# [Goal of the exercise]
Turn the part of the records that opens with the line containing "Task: Open Keyboard Preferences" and closes with the line containing "[x=260, y=278]" into a JSON list of strings, one string per line, with blank lines left out. Leave the pictures out of the list.

# [Data extract]
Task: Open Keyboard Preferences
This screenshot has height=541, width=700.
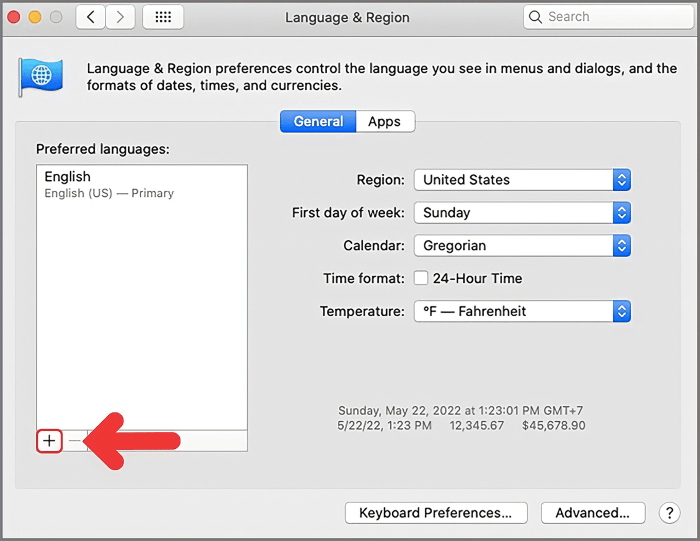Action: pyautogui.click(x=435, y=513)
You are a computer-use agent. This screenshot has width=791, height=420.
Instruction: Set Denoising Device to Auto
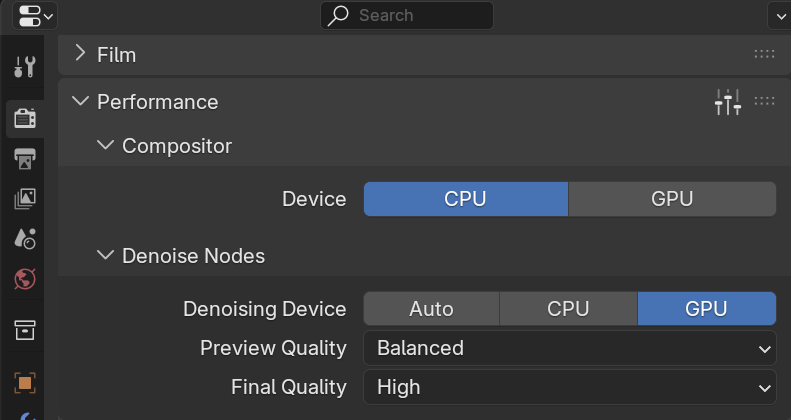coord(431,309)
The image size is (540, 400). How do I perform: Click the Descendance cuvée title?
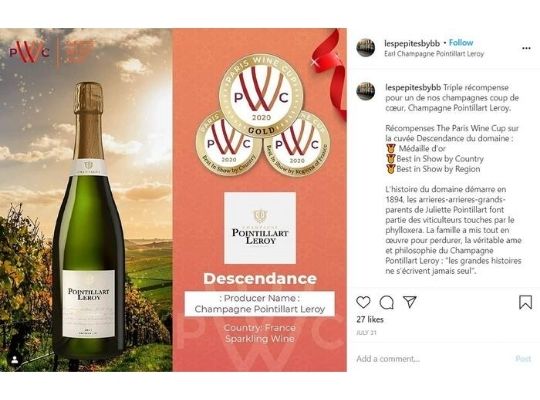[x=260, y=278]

--

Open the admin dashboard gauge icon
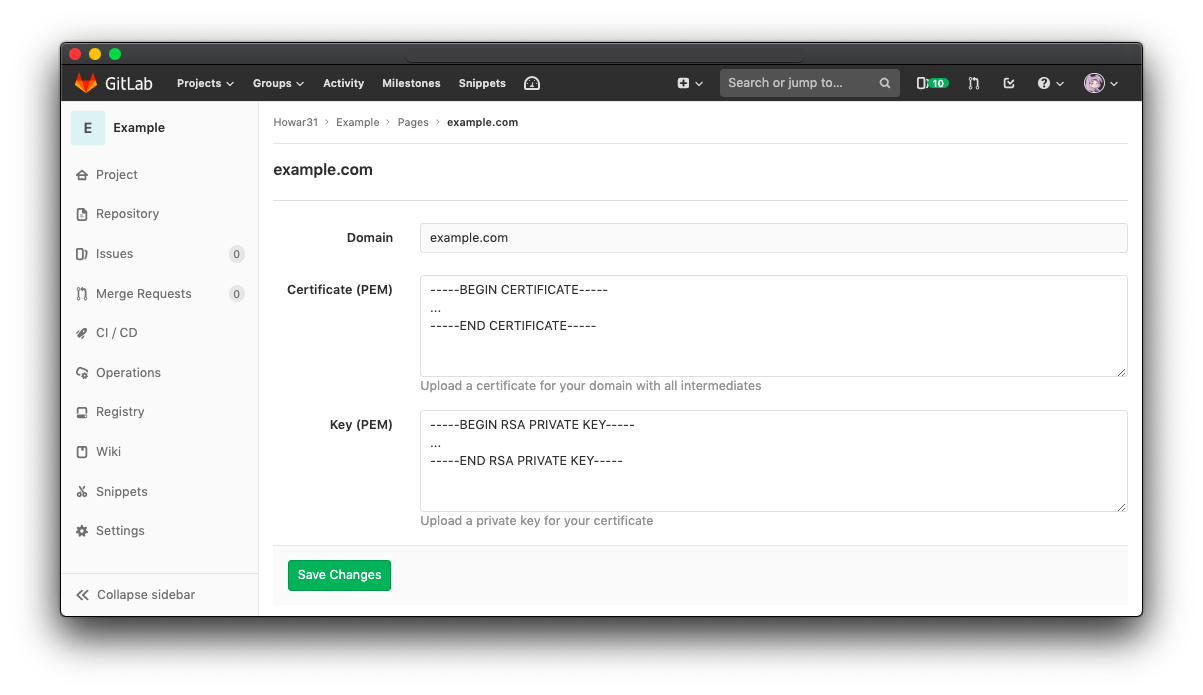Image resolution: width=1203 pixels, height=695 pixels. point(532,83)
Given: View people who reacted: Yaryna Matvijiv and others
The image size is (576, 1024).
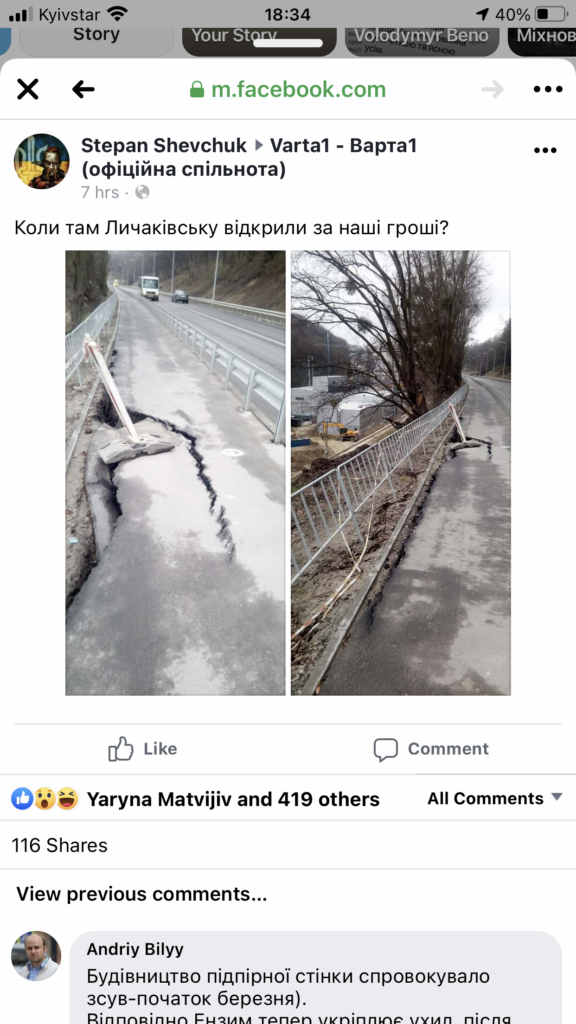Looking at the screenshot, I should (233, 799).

# [Result]
[
  "Task: Open Keyboard Preferences",
  "This screenshot has height=541, width=700.",
  "Action: pyautogui.click(x=435, y=513)",
  "You are a computer-use agent. This screenshot has width=791, height=420.",
  "Instruction: Set Denoising Device to Auto",
  "coord(431,309)",
  "The image size is (540, 400). How do I perform: Click the Descendance cuvée title?",
  "[x=260, y=278]"
]